**Dataset records:**

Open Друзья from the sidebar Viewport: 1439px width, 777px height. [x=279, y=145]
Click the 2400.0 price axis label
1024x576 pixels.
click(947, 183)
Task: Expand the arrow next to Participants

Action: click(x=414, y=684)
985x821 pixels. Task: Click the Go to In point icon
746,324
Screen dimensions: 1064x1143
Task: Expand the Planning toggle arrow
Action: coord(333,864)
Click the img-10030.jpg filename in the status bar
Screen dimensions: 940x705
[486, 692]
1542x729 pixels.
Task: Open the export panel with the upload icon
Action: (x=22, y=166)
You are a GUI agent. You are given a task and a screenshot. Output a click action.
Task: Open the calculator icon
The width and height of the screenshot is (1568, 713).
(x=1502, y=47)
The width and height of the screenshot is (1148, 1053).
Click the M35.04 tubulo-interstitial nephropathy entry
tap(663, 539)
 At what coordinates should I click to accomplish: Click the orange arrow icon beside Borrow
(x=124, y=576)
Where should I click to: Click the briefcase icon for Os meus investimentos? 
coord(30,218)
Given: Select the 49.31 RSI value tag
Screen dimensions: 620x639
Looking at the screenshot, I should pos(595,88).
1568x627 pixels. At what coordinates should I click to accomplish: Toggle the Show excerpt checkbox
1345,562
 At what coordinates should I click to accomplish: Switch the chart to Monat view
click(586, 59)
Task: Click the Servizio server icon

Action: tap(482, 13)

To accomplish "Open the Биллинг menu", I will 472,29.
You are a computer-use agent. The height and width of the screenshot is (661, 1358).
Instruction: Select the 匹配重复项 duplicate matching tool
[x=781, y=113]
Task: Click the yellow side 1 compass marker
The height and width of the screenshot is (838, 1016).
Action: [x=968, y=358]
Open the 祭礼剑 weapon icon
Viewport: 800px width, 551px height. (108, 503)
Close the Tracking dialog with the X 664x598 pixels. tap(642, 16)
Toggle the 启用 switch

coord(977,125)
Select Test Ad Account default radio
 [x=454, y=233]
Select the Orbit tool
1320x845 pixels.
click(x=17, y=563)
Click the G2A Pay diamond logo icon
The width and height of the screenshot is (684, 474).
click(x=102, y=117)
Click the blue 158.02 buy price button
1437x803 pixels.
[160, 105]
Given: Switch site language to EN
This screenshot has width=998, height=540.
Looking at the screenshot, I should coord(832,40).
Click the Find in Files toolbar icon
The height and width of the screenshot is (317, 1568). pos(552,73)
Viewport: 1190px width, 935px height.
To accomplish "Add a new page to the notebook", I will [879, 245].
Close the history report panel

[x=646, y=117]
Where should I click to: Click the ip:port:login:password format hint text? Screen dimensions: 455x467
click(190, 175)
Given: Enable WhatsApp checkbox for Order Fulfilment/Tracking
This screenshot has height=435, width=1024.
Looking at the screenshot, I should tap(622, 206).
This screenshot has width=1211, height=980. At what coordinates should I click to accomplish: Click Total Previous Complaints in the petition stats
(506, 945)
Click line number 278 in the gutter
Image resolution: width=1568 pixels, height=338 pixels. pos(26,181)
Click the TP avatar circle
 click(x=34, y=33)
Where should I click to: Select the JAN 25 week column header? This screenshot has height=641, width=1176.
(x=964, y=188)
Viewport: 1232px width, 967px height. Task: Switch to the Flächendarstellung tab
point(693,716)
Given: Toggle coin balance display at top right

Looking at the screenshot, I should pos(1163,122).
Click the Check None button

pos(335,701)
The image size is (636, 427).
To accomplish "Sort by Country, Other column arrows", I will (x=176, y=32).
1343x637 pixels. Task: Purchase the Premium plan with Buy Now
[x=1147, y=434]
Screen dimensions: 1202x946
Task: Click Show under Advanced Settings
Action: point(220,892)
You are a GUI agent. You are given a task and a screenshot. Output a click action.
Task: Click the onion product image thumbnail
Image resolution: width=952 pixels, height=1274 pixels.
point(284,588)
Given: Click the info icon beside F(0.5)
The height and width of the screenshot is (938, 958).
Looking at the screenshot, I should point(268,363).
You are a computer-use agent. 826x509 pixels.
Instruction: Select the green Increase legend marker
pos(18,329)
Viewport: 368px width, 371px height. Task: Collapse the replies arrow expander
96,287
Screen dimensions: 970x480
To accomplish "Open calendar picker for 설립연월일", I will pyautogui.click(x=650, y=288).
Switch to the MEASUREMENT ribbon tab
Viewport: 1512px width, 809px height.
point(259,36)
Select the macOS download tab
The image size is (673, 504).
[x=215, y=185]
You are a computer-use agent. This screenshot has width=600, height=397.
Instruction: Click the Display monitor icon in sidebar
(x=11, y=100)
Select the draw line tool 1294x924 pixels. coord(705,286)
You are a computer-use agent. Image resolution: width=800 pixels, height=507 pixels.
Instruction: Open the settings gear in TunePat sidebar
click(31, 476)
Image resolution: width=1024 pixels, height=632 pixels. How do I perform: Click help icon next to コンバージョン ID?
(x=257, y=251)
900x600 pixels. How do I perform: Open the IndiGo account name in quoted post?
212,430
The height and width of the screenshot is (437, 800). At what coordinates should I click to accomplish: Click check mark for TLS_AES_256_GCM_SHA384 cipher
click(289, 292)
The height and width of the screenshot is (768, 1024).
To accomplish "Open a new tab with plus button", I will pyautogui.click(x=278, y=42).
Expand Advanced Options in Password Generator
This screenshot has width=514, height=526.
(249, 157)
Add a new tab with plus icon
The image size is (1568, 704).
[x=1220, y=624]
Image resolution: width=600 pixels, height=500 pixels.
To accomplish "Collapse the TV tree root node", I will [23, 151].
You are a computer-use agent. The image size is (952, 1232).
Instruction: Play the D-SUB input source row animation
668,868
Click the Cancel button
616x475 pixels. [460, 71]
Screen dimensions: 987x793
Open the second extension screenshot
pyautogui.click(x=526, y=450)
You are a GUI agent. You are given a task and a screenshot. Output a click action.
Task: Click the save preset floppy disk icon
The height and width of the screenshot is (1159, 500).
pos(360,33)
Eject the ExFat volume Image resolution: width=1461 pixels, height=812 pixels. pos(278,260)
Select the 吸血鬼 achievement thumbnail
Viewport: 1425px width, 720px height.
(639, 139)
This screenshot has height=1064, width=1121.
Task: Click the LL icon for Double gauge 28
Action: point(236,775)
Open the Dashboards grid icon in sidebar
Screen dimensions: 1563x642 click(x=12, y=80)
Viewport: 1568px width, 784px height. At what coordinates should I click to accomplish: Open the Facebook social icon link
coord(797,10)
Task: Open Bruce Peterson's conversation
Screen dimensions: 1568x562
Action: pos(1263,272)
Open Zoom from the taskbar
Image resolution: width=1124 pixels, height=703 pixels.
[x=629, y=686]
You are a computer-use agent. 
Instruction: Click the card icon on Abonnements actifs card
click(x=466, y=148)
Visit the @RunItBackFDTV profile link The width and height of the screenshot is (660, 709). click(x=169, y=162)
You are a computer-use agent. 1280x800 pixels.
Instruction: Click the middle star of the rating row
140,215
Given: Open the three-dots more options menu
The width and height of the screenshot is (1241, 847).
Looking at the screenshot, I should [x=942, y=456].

**Problem requirements:** Collect from the data above every line that includes "agent".

**Completed task:**
You are a GUI agent. You are given a task and a screenshot. Output a click action.
You are a computer-use agent. The height and width of the screenshot is (661, 1358).
You are a GUI agent. You are given a task and a screenshot. Output a click action.
You are a computer-use agent. 826x509 pixels.
You are a computer-use agent. This screenshot has width=600, height=397.
You are a computer-use agent. Image resolution: width=800 pixels, height=507 pixels.
You are a computer-use agent. The image size is (952, 1232).
You are a GUI agent. You are given a task and a screenshot. Output a click action.
You are a computer-use agent. 
You are a computer-use agent. 1280x800 pixels.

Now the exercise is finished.